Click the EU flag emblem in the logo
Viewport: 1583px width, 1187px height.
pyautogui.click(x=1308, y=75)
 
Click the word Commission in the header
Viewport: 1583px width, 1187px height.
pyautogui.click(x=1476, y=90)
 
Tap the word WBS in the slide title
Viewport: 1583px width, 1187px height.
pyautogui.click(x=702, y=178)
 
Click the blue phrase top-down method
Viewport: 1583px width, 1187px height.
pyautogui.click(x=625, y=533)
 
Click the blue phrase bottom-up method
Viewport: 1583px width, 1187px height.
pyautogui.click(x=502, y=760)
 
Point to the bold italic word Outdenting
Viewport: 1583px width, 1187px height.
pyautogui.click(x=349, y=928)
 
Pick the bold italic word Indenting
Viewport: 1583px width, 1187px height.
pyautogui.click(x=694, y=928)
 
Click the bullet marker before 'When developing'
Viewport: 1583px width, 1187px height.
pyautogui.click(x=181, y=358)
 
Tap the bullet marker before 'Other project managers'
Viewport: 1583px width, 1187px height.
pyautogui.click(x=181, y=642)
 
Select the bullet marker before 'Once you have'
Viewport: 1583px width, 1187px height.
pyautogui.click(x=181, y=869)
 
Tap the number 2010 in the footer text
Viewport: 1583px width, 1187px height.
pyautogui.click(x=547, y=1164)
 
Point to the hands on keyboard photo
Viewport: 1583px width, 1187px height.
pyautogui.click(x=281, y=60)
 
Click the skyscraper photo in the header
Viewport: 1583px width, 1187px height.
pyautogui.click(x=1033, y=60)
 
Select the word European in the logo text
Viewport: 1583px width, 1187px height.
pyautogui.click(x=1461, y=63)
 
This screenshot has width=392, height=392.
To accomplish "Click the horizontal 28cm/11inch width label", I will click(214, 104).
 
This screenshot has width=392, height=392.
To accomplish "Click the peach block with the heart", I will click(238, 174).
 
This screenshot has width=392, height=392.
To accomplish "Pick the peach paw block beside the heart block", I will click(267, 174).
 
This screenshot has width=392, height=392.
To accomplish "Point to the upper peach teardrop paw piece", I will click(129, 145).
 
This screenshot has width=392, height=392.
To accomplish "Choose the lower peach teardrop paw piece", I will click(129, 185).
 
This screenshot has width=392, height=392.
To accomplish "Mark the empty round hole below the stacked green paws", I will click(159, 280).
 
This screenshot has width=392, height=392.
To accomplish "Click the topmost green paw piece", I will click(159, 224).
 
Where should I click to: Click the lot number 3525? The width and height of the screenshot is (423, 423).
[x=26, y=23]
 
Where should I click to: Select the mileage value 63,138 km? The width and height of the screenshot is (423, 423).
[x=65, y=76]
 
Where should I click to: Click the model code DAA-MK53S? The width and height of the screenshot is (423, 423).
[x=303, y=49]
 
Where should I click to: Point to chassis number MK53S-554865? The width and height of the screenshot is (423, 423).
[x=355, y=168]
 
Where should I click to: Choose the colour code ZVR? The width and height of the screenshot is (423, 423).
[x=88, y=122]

_ _ _ _ _ _ _

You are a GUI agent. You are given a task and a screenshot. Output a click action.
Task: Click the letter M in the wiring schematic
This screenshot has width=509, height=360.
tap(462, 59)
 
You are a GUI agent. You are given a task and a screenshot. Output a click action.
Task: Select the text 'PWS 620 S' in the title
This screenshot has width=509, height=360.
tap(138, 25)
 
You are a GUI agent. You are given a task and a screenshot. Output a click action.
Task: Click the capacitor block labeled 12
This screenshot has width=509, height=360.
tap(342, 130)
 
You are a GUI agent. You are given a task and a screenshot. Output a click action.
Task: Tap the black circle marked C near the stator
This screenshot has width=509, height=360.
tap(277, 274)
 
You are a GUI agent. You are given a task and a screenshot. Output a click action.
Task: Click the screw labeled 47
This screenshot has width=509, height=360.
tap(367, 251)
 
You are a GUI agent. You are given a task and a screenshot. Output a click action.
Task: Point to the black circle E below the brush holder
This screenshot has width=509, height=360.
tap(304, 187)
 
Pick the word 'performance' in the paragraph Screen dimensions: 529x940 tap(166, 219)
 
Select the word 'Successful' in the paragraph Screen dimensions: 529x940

_ _ _ _ _ _ _

_Task to carry out:_
Please rewrite the data between the lines holding "Click the EU flag emblem in the logo" and "pyautogui.click(x=625, y=533)", inclusive, changing "Viewport" to "Window" and leaving everything else as it is.

_Answer to the problem:_
Click the EU flag emblem in the logo
Window: 1583px width, 1187px height.
pyautogui.click(x=1308, y=75)
 
Click the word Commission in the header
Window: 1583px width, 1187px height.
pyautogui.click(x=1476, y=90)
 
Tap the word WBS in the slide title
Window: 1583px width, 1187px height.
pyautogui.click(x=702, y=178)
 
Click the blue phrase top-down method
Window: 1583px width, 1187px height.
pyautogui.click(x=625, y=533)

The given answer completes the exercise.